Yes, you have it. But be careful how you word it. Both SAMe and TMG raise SAMe. And I would never use B6, folate or B12, but only P5P, mfolate, and mB12. In particular, too much B6 causes neuropathy and B6 does not protect the kidneys from glycation, whereas P5P protects the kidneys from glycation, and can be taken in higher doses, in fact I have never heard that one can take too much. P5P also helps the CBS +/+ defect to work correctly in a large percentage of people. Folic acid can block the receptors for mfolate, cB12 can block the receptors for mB12. SAMe cannot lower homocysteine, P5P+mB12+mfolate can lower homocysteine OVER TIME, and only TMG/choline can lower homocysteine immediately so there is no buildup after meals.

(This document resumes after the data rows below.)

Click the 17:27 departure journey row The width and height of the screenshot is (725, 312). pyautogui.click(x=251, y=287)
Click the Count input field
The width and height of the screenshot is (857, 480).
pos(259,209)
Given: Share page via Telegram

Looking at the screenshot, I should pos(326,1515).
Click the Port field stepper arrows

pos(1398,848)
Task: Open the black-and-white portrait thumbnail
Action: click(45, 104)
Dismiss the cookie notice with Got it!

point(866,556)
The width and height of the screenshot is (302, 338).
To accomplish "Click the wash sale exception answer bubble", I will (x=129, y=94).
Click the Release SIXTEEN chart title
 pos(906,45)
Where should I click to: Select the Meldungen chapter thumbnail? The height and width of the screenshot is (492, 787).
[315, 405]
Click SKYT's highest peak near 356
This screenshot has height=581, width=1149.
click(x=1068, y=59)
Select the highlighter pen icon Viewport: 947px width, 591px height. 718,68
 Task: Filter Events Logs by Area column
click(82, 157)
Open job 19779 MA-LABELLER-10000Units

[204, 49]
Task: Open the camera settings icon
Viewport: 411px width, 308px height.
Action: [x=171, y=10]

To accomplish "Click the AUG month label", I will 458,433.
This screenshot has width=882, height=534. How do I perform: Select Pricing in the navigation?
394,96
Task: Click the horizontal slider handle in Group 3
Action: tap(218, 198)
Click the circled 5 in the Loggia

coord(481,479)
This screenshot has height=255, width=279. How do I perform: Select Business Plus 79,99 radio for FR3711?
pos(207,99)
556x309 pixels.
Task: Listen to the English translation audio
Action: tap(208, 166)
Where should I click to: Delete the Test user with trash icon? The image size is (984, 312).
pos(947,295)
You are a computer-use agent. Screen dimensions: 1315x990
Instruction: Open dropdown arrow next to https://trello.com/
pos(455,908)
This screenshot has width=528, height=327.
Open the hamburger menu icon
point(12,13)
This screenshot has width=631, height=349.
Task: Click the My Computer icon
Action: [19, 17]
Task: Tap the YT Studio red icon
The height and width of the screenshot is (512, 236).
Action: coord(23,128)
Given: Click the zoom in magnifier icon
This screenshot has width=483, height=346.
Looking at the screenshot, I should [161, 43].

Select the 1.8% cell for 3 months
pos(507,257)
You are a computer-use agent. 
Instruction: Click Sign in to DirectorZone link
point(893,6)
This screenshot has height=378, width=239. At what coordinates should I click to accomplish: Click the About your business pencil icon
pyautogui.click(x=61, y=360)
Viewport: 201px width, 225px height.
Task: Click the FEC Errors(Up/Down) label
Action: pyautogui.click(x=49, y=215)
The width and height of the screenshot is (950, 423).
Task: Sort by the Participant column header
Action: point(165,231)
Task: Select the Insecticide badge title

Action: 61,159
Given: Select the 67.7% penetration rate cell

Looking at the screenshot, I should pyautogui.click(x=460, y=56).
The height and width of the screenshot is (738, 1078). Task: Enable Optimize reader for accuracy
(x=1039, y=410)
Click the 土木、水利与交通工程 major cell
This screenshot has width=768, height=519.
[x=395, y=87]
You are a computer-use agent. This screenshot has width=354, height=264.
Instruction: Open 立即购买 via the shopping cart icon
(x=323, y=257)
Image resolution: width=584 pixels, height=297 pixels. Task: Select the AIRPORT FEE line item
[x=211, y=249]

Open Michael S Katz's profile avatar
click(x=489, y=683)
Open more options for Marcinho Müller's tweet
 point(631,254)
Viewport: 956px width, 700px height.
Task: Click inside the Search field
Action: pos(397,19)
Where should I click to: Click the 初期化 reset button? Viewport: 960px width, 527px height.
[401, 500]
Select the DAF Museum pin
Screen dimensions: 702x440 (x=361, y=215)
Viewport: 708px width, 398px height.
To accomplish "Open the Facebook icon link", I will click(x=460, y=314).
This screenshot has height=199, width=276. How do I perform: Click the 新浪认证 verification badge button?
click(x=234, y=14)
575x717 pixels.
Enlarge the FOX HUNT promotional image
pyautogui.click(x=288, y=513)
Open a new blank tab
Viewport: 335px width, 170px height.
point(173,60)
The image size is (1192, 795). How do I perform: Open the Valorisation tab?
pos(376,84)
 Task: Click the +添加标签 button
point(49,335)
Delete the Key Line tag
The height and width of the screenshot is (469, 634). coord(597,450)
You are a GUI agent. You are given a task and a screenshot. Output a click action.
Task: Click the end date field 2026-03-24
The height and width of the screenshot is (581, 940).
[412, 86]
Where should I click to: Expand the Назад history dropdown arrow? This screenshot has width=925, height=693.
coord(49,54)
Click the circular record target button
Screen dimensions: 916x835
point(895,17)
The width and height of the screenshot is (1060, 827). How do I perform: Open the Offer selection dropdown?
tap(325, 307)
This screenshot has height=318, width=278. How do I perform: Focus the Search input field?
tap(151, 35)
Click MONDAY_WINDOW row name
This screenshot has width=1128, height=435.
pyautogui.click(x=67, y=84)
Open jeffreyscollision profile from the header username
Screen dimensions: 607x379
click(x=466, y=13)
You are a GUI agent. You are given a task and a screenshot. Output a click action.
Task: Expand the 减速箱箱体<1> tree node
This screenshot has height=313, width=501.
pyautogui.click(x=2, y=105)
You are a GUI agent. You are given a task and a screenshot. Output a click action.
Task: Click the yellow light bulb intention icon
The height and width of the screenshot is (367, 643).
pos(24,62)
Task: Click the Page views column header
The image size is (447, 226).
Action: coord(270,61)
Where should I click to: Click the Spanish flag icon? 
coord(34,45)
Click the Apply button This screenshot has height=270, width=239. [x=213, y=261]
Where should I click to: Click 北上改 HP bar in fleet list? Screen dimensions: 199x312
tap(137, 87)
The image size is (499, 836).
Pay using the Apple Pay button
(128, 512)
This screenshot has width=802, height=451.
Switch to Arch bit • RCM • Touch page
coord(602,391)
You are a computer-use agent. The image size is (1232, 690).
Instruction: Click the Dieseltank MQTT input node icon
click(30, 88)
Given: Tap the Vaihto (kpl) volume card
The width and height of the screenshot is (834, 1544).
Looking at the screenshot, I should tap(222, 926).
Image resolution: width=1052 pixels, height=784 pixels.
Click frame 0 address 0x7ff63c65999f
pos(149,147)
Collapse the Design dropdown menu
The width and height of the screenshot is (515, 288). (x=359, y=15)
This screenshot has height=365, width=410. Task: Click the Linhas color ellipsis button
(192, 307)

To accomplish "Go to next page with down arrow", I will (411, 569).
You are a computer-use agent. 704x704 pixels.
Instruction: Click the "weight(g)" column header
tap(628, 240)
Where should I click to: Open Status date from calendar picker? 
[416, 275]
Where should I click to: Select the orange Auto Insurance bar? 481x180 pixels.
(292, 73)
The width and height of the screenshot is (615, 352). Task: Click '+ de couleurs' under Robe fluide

What Lotus says in interesting but I have no experience with all that stuff. I take exception to the thought that taking TMG may reduce the transsulfuration pathway and lower glutathione temporarily...firstly homocysteine is a nerve toxin and is never intended to build up and so you NEED TMG to keep it from postprandial buildup in your system because the transsulfuration pathway is SLOW and the mB12+mflate pathway is SLOW. While it is true that if you let homocysteine build up to do its deleterious damage it may eventually process through the transsulfuration pathway but that is not the way to raise glutathione. If you keep homocysteine from building up by recycling, then instead of injuring your nerves while waiting to drain by that path it will be (and is supposed to be) cycled THREE times through the methyl cycle making SAMe for use throughout the body, and THEN it will drain through that pathway to make glutathione (or not) EXACTLY as it would have done anyway but w/o the nerve ad blood vessel damage. It was deermied that the people who ate the most amount of TMG through diet eat 2g/day.
I would NEVER EVER consider taking betaine HCL for anything to do with the methyl cycle. It is stomach acid and you can burn out your stomach with it if you do not need it or even if you do and guess the amount wrong.
She says taking TMG can lower BH4 production but I think this is just theory, I have never seen any such study or even anything remotely like it. From my own observations on me I think the things that slow pathways are more like radical oxygen species and feedback mechanisms and missing cofactors and that you cannot speed these pathways up if you do not have missing "ingredients" and your CRP is low. So for instance taking 50mg P5P vs 200 mg P5P yields the same homocysteine level. I should add that I have genetic defects on every single one of these pathways and all I can do is replete. I can worsen my homocysteine by not being replete but I cannot get it much lower than normal (yes, I can get .02 lower than normal) by taking higher doses or varying doses of cofactors that I observe. Maybe someone with one path with no mutations on it could achieve something different, but the TMG path is ALWAYS the fastest because there is only 1 chemical reaction that must occur there whereas on every other path 2 reactions must occur.
So all I know is that this is what gets my homocysteine perfect:
2/day Thorne Basic B
1 Solgar Metafolin (800 mcg)
50mg P5P
2g TMG (Soloray 1g pills)
I do not take mB12 except as is in the Thorne Basic B.
However note:
I do take 50,000 D/week and D is known to improve the methyl cycle.
The methyl cycle enzymes need both zinc and copper. I have to supplement both.
I take high dose anti-oxidants, as free radicals negatively impact the methyl ccyle.
I take DHEA and studies say the testosterone it makes corrects my CBS defects and the DHEA or something it makes also improves my ability to make or conserve BH4 (so maybe I am saying the same thing because it is CBS +/+ that uses up BH4 so fast, although it could be the MTHFR 1298AC it corrects although I never read that it did so). Beaware that BH4 is also destroyed by oxidative stress, hence the many benefits of antioxidants.